Mark and the rest of Team Cleveland traveled to Zurich, Switzerland in October for the world’s first Cybathlon. Aptly nicknamed the ‘Cyborg Olympics’, the international competition aimed to highlight and bring together the latest research in assisted technology for participants, known as pilots, who have physical disabilities.

Dr. Triolo admits his initial reaction was skeptical when he first heard of the competition.

“I had originally thought this idea of a competition was kind of silly. Let’s think of an international way to collaborate, but it’s convinced me that this is an extremely powerful mechanism to spur innovation.”

Sixty-six teams from all over the globe, including three from the United States, competed in one of six disciplines – with the technology front and center. Team Cleveland had an early advantage in the competition. They were the only team using an implanted approach to activate the paralyzed nervous system.

Leading up to the race, Mark was set to watch from the sidelines as a backup. But after the lead pilot, Michael McClellan was disqualified on a technicality, Mark found himself at the starting line.

“Even as runner up, I kept training right up to the day," Mark says as he thinks back on the event. "Even though I wasn’t going to be the guy, there was that 1% chance in case something happened. Obviously it did. There’s always the anxiety of what if something goes wrong…and I had that up until the race started. Once I was going around the track, the anxiety went away.”

Eleven cyclists competed in the bike race, but in the final round it was Mark who captured the gold.

“I absolutely remember that moment. It was obviously very emotional at that moment to be successful for the team and have all of your hard work pay off.”

He finished with a time of two minutes and 58 seconds for the 750-meter course… more than a minute ahead of his nearest competitor.

“I was on the sideline; I wasn’t allowed on the infield," recalls Dr. Triolo. "When Mark finished, I got a yellow warning card because I broke through the barricade. I was not going to wait and be told to congratulate Mark. It really was the pinnacle of a year and a half of the work of more than 20 people.”


Dr. Triolo embraces Mark after the final race

Back home in Northeast Ohio, the team reflects on that winning moment during a special ceremony honoring the efforts of Mark and the rest of Team Cleveland -- before of course, getting back to work on improving the very technology that helped them bring home the gold.
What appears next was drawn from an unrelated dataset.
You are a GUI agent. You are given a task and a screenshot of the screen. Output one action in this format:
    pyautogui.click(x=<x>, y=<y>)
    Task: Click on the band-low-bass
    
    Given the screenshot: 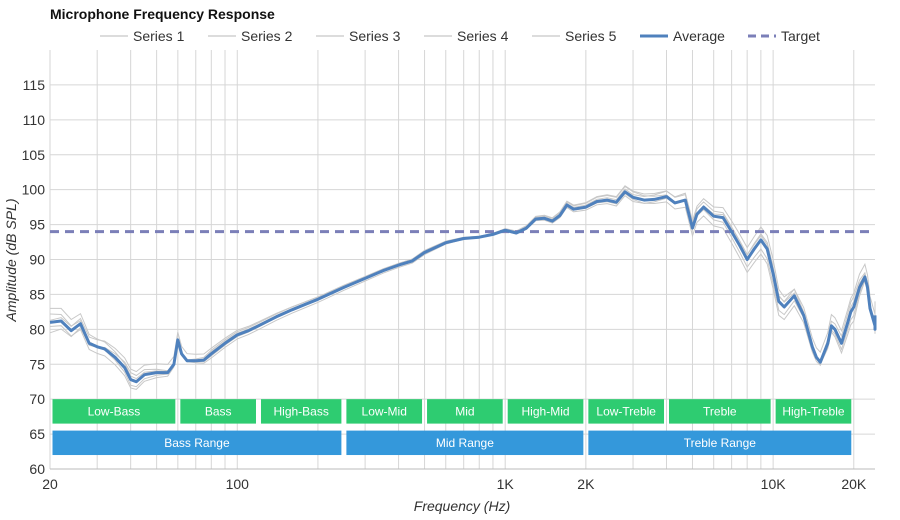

“The comment I get a lot is, ‘isn’t it amazing what these guys can do?’ And ‘they’ is these guys I’m working with," Mark says as he motions toward his team of researchers . "These guys, they put in the hours long before they ever met me, these guys have been working on the technology that made all of this possible. I get to be there and get all the glory, but it’s just a snapshot in time where the technology is at.”

Dr. Triolo says the Cybathlon has helped draw attention to this technology… and within the process challenged his team’s curiosity and creativity to pursue ways to make the system better.

“It helps humanize the technology. People can understand what a competition is. It’s being part of a movement. It’s knowing that you’re raising the awareness of what technology can do with people with disabilities.”